Excerpted text:

_ _ _

It is interesting how Beatrice interacts within all three of Dante’s examinations.  In her exchange with Peter, she acknowledges that Peter already knows Dante’s knowledge on faith, hope, and love, but he should be made to articulate it for God’s glory:

And she: 'O everlasting light of that great man
with whom our Lord did leave the keys,
which He brought down from this astounding joy,

'test this man as you see fit on points,
both minor and essential, about the faith
by which you walked upon the sea.

'Whether his love is just, and just his hope and faith,
is not concealed from you because your sight
can reach the place where all things are revealed.

'But since this realm elects its citizens
by measure of true faith, it surely is his lot
to speak of it, that he may praise its glory.' (XXIV.34-45)

Peter’s questioning is capped off with a mini credo at the end of the canto (XXIV.130-147), but the last two tercets capture Dante’s exam answers in two wonderful metaphors.

The profound truth of God's own state of which I speak
is many times imprinted in my mind
by the true instructions of the Gospel.

'This is the beginning, this the living spark
that swells into a living flame
and shines within me like a star in heaven.' (142-147)

God is imprinted in his mind through the Gospels, and from that little spark his faith grows into a flame which shines within him like a star in heaven.  Beautiful.

The canto where Dante (the character) is quizzed on hope, Dante (the author), intruding into the narrative, begins with an earthly hope.

Should it ever come to pass that this sacred poem,
to which both Heaven and earth have set their hand
so that it has made me lean for many years,

should overcome the cruelty that locks me out
of the fair sheepfold where I slept as a lamb,
foe of the wolves at war with it,

with another voice then, with another fleece,
shall I return a poet and, at the font
where I was baptized, take the laurel crown. (XXV.1-9)

He hopes that the beauty of this poem, the Divine Comedy, will someday allow Florence to renounce his exile and allow him back to receive a laurel crown as poet.  This can be seen in at least two ways.  First, it foreshadows and echoes the canto’s theme of things hoped for, but it also contrasts his earthly hope with the spiritual hope of salvation.  In fact, it makes the earthly hope appear so much less in comparison.  When Dante is writing these lines, it is well into his exile and toward the end of his life.  He probably realized that such a hope would never materialize, and so in a way he is belittling his pride that he would have such a hope when the hope of eternal salvation is at hand.  Heavenly glory is by far more important than this earthly glory.

_ _ _

Information given:
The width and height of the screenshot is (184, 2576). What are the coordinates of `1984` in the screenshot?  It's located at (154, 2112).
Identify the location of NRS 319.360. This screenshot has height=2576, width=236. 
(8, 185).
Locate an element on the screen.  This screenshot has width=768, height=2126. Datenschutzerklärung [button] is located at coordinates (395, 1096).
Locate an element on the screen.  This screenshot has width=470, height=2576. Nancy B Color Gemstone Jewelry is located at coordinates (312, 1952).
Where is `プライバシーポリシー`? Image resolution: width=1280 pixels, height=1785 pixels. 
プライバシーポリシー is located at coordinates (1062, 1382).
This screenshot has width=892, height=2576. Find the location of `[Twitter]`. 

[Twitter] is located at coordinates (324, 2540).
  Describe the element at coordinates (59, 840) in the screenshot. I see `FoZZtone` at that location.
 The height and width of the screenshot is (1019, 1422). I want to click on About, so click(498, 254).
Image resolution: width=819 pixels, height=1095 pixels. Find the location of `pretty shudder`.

_ _ _

The tasks:
A) Write out the commentary on Dante starting at "Peter’s questioning is" and ending at "in heaven.  Beautiful.", switching "spark" to "ember" wherever it appears.
B) Duplicate the records line for line, starting at their first line and ending at the line containing "coordinates (312, 1952).", with both ends included.

Exercise responses:
A)
Peter’s questioning is capped off with a mini credo at the end of the canto (XXIV.130-147), but the last two tercets capture Dante’s exam answers in two wonderful metaphors.

The profound truth of God's own state of which I speak
is many times imprinted in my mind
by the true instructions of the Gospel.

'This is the beginning, this the living ember
that swells into a living flame
and shines within me like a star in heaven.' (142-147)

God is imprinted in his mind through the Gospels, and from that little ember his faith grows into a flame which shines within him like a star in heaven.  Beautiful.

B)
The width and height of the screenshot is (184, 2576). What are the coordinates of `1984` in the screenshot?  It's located at (154, 2112).
Identify the location of NRS 319.360. This screenshot has height=2576, width=236. 
(8, 185).
Locate an element on the screen.  This screenshot has width=768, height=2126. Datenschutzerklärung [button] is located at coordinates (395, 1096).
Locate an element on the screen.  This screenshot has width=470, height=2576. Nancy B Color Gemstone Jewelry is located at coordinates (312, 1952).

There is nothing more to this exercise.